Die Financial Times sah, wie Dutzende Menschen, meist junge Frauen, den Protest weinend und zitternd verließen, ihre Gesichter waren vom Tränengas gerötet.

Medienberichten zufolge leisteten Sanitäter Erste Hilfe für mindestens 20 Demonstranten, die vor allem über Erstickungsgefahr und Brennen in den Augen klagten. Mindestens eine Person verlor das Bewusstsein, nachdem sie von einem Gummigeschoss getroffen worden war.

Levan Khabeishvili, Vorsitzender der oppositionellen United National Movement, der zweitgrößten Partei im Parlament, wurde ebenfalls schwer zusammengeschlagen und ins Krankenhaus gebracht, wobei sein halbes Gesicht geschlagen wurde und ein Auge nicht geöffnet werden konnte.

„Ich habe keine Schmerzen. Der Kopf wird heilen, das Auge wird heilen und der Körper wird heilen. Es wird gehen.
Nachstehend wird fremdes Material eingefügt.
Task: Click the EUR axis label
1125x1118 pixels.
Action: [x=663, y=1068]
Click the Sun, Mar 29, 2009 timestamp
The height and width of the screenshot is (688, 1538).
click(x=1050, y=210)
Der Kampf gegen die Putinisten muss weitergehen“, sagte er in einem von der Partei verbreiteten Video.

Mehrere Journalisten wurden angegriffen, darunter ein AFP-Fotograf, der mit einem Gummiknüppel geschlagen wurde, obwohl er eindeutig als Pressevertreter identifiziert wurde.

Das georgische Innenministerium sagte, die Polizei habe besondere Maßnahmen ergriffen, weil die Teilnehmer der Kundgebung „verbale und körperliche Auseinandersetzungen“ mit den Strafverfolgungsbehörden geführt hätten.

Bidzina Iwanischwili
Bidzina Iwanischwili begrüßt seine Anhänger am Montag bei einer Kundgebung, bei der er eine lange, verschwörerische, antiwestliche Rede hielt © AP

Die Reaktion der Polizei am Dienstag stand in scharfem Kontrast zu der regierungsfreundlichen Kundgebung von rund 100.000 Menschen am Abend zuvor, bei der Teilnehmer aus dem ganzen Land angereist waren – „eine Aktion im Putin-Stil“, so Surabischwili.

Teilnehmer dieser Kundgebung – überwiegend ältere Menschen, viele aus ländlichen Gebieten und der Arbeiterklasse – sagten der FT, sie seien gekommen, um „das Mutterland“, ihren „Glauben“ und ihre „Souveränität“ zu unterstützen. Sie sprachen auch über „westliche Sonderdienste“ und die Infiltration ihres Landes durch Nazis – ein Dauerthema in der russischen Propaganda.

In seiner Rede warf Iwanischwili dem Westen vor, Georgien und die Ukraine „im Regen“ zu lassen, anstatt ihnen den Beitritt zur Nato zu ermöglichen. Er behauptete, dass eine „globale Kriegspartei“ diese Entscheidungen getroffen und Georgien 2008 gegen Russland ausgespielt habe. In diesem Jahr schickte Moskau seine Panzer in einem einwöchigen Krieg nach Tiflis, der Russlands Einfluss auf zwei abtrünnige georgische Regionen festigte.

Aber Iwanischwili versprach auch, Georgien bis 2030 in die EU aufzunehmen – ein Ausdruck der starken Pro-EU-Stimmung im Land.

„Ivanishvili gibt selten solche öffentlichen Erklärungen ab, nur in Situationen, in denen er keine andere Wahl hat“, sagte Vano Chkhikvadze von der Gruppe Civil Society Georgia Foundation in Tiflis.